Emily Harris, All Things Considered, October 11, 2007
Simmering conflicts about immigration, integration and Islam in Europe have flared into an unrestrained national debate about whether a big, new mosque should be built in Cologne, Germany. But another large, new mosque an hour’s drive away faces little opposition.
Zuelfiye Kaykin is head of a Turkish community center that is getting a new home in the mosque under construction in Duisburg, a former coal-mining city near the Dutch border. Kaykin says there was no divisive debate there because German politicians, church and community leaders were invited to advise the project early on.
She circulates with friendly grace and a watchful eye through a party breaking the daily fast of the Muslim holy month of Ramadan. Germans and Turks share round tables in a large, white tent across the street from the mosque. Born and raised in Duisburg, Kaykin speaks perfect German. She is proud that banners advertising Mercedes and a national bank hang on either side of a small stage. It’s the first time the local branches of such big German companies have sponsored a Ramadan event there.
No Divisive Debate, But Flashes of Discontent
The new mosque in Duisburg will be one of the biggest in Germany. Its walls are up, but the main prayer room is still full of scaffolding.
Sabrina Vorberg, a non-Muslim interning with the mosque organization, points out extra-large windows — a detail intended to promote transparency. The idea was suggested by a local Catholic priest. The community center has a separate entrance from the prayer areas, designed to make non-Muslims feel more comfortable coming in.
But her husband, Thomas Vorberg, volunteers that some of his relatives who live nearby don’t like it.

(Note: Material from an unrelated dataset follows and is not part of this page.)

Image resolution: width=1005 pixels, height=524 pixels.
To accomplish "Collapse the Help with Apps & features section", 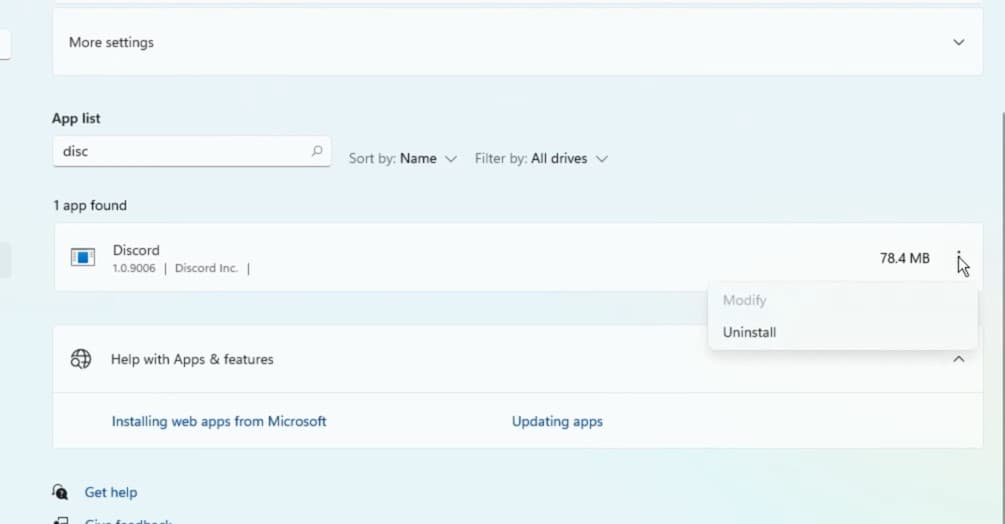I will pyautogui.click(x=958, y=359).
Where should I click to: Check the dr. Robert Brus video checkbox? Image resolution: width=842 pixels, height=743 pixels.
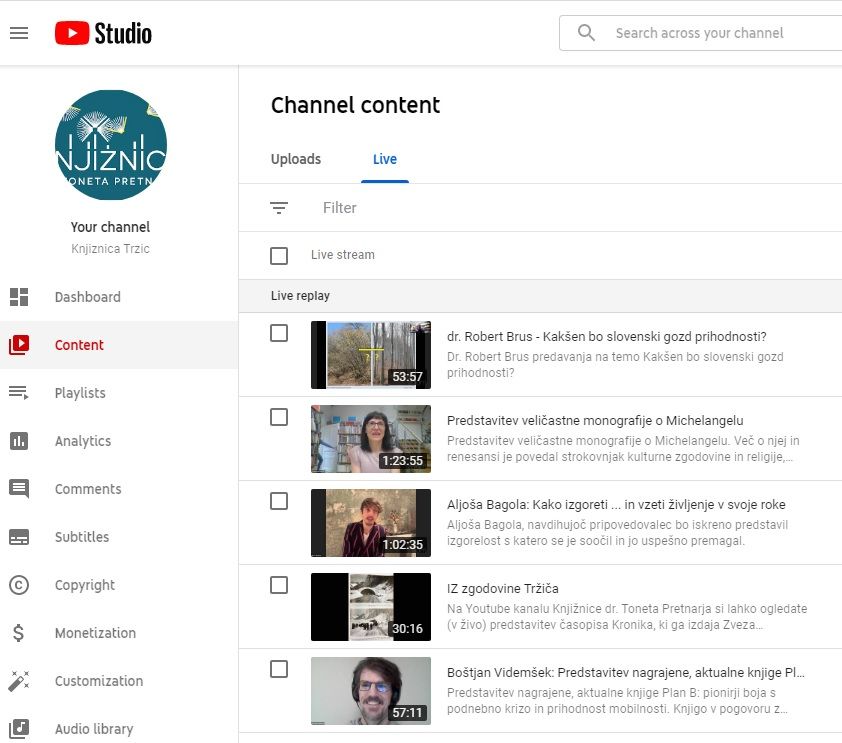[279, 333]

“They are not so happy about this building,” he says. “Now they … must accept that these Turkish ones will be neighbors for many years.”
An Hour Away, Strong Resistance to Mosque
The sparks of discontent in Duisburg have burst into full flame in nearby Cologne, where another large mosque is planned.
“It’s not a sign of the will to integrate but a wrong signal. It is a conquest on foreign territory; it’s a declaration of war,” says Ralph Giordano, a highly respected Jewish writer in Germany.
“Apart from individual exceptions, integration is not possible. This is because here we have a clash of two cultures. Islam is simply not compatible with our Judeo-Christian history,” he says.
City’s Culture Plays Role in Discontent
Still, Schneider supports the mosque on the principle of religious freedom. He says opposition flared in part because of the history and culture of Cologne. Indeed, the small right-wing political party fanning the flames is called Pro-Cologne.
“For us, Cologne is still a German city, even if that’s hard to see in some areas. We want to preserve the German character, the Christian-occidental character of this town,” says Markus Wiener, the group’s deputy president.
The symbol of Cologne is its Gothic cathedral with its massive organ and towering spires. Those spires are three times the height of the mosque’s planned minarets, which would be more than a mile away. Still, the minarets bother Winrich Granitzka of Germany’s main conservative party.
“The bigger the mosques become, and the more monumental they appear, the more people fear our culture is being pushed back and another culture is getting more and more powerful,” Granitzka said.
Mosque Finds Supporters Despite Debate
Some observers say the controversy in Cologne, compared with the lack of one in Duisburg, is in part simply because of the different personalities involved in the different towns. There are mosque supporters in Cologne, to be sure.